> EXERCISES TO COMPLETE
A – According to the passage about the QOLT rubric, in what year was the Quality Online Learning and Teaching program developed?
B – What are the aspects of quality online education that the QOLT program is designed to assist, according to the passage about the QOLT rubric? List them all.
C – Carry on the passage about the QOLT rubric, picking up after its final sentence.

About the Quality Online Learning & Teaching Rubric
The Quality Online Learning and Teaching (QOLT) program was developed in 2011 by California State University, Learning Management Systems Services. Through extensive research and a broad consultative process involving leadership, staff, and faculty at 13 CSU campuses, QOLT has been designed to assist three important aspects of quality online education:
- Create a useful evaluation tool that can help faculty develop quality hybrid/online courses
- Identify exemplary practices for teaching and learning through online courses
- Recognize faculty, programs, and campuses that are creating quality online courses
The CSU follows the national, accelerating trend of significant growth in online teaching and learning. The evolution of the Internet and broadband access at home and via mobile devices makes it certain that there will be a continued growth in online courses. In addition, student demand can lead this development, given research that shows students prefer a blended course delivery approach. Online learning provides a diverse group of people the opportunity to participate in higher education.

> MATERIAL SHOWN
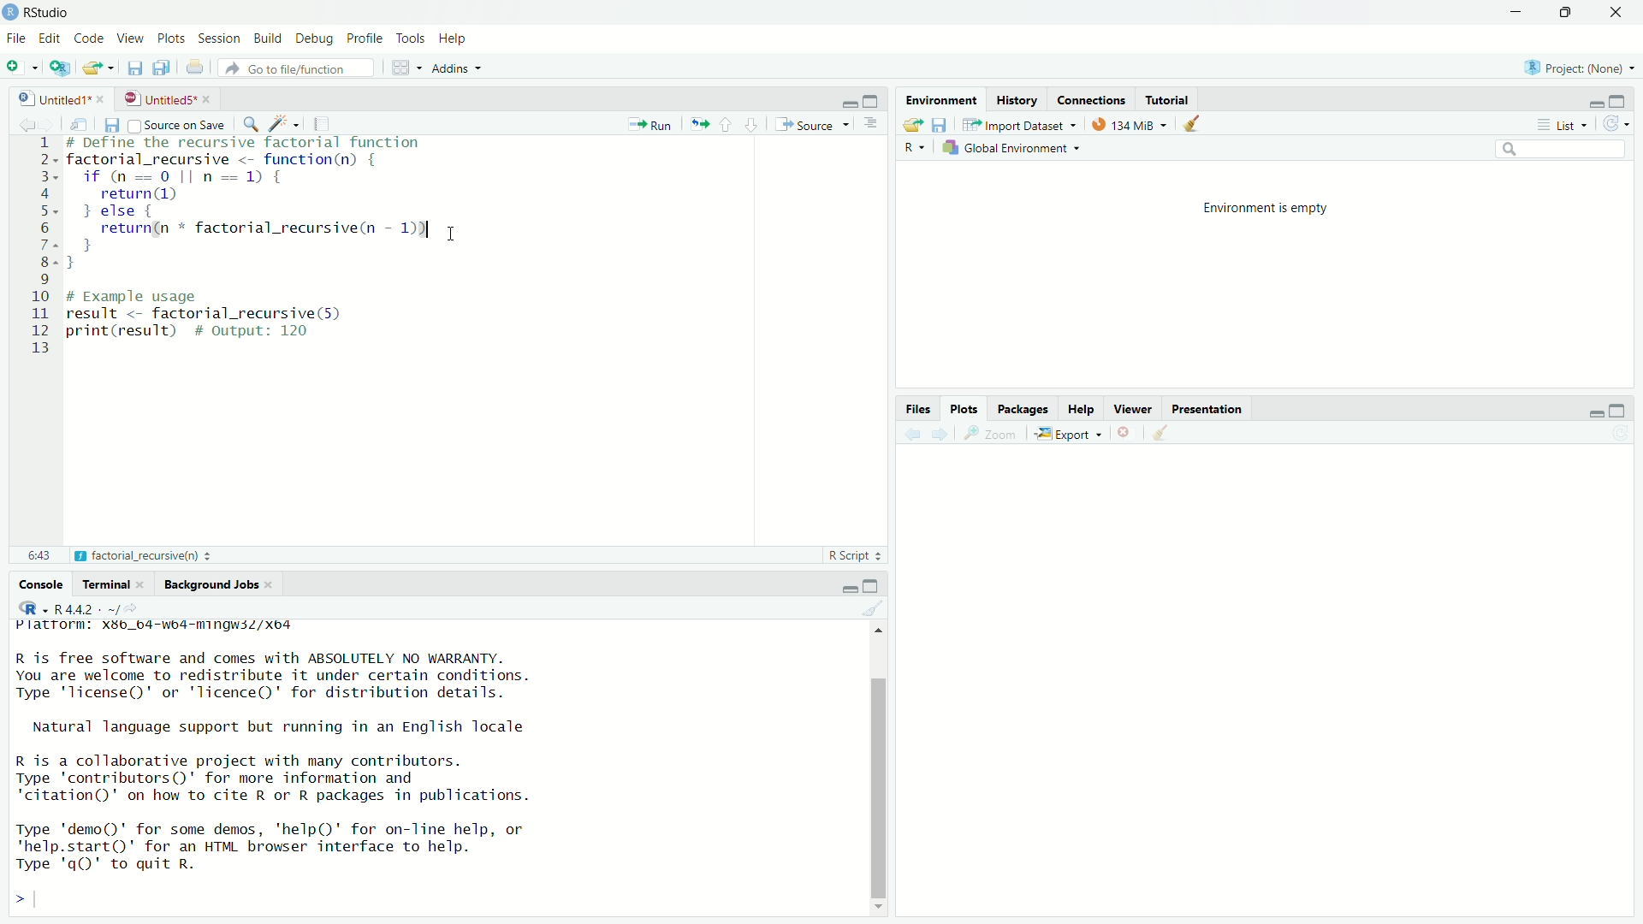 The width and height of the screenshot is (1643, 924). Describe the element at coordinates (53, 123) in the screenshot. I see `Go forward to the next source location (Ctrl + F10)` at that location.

==

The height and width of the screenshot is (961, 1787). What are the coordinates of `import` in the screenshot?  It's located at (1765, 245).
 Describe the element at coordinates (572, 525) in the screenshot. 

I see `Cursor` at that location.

> ANSWERS
A – 2011

B –
- Create a useful evaluation tool that can help faculty develop quality hybrid/online courses
- Identify exemplary practices for teaching and learning through online courses
- Recognize faculty, programs, and campuses that are creating quality online courses

C –
As CSU campuses offer additional online courses, it is important to define quality online teaching and learning, as well as to determine how to assess it. CSU wants to provide quality education, whether it is online or face-to-face. There are many skeptics who question the quality of online teaching and, therefore, it is necessary to identify how to prepare instructors for teaching online courses effectively. By doing so, we can best prepare instructors and learners for an experience that is equal-to-or-better-than traditional classroom experiences. If successful, the natural evolution of teaching and learning will drive the increased demand for online teaching and learning, as opposed to administrative decisions related to the desire to save money through simple leverage of technology as device.
QOLT Evaluation Instruments
The QOLT evaluation instruments include nine areas of evaluation, comprising 52 discreet objectives. The following list shows the number of items per section in parentheses.
- Course overview and introduction (8)
- Assessment of student learning (6)
- Instructional materials and resources utilized (6)
- Student interaction and community (8)
- Facilitation and instruction (8)
- Technlogy for teaching and learning (6)
- Learner support and resources (3)
- Accessibility and universal design (4)
- Course summary and wrap-up (3)
To view the evaluation instruments, go to the QOLT Evaluation Instruments page.
Faculty Developer Tips
There are three commons uses of the QOLT rubric:
- To inform the development of a new online course.
- As a self-evaluation tool to revise and improve an existing course.
- As a means for gaining public recognition for exemplary online instruction.
Research and Development of QOLT
The Quality Online Learning & Teching evaluation instruments were developed after review of related research and literature, as well as careful consideration fo existing models for assessing effective online teaching and learning.
- Rubric for Online Instruction: Designed to assist developement and evaluation of online courses while promoting dialog about the nature of student learning. Developed by faculty, staff, administration, and students at CSU, Chico in 2003, ROI is now adopted at over 100 institutions of higher education.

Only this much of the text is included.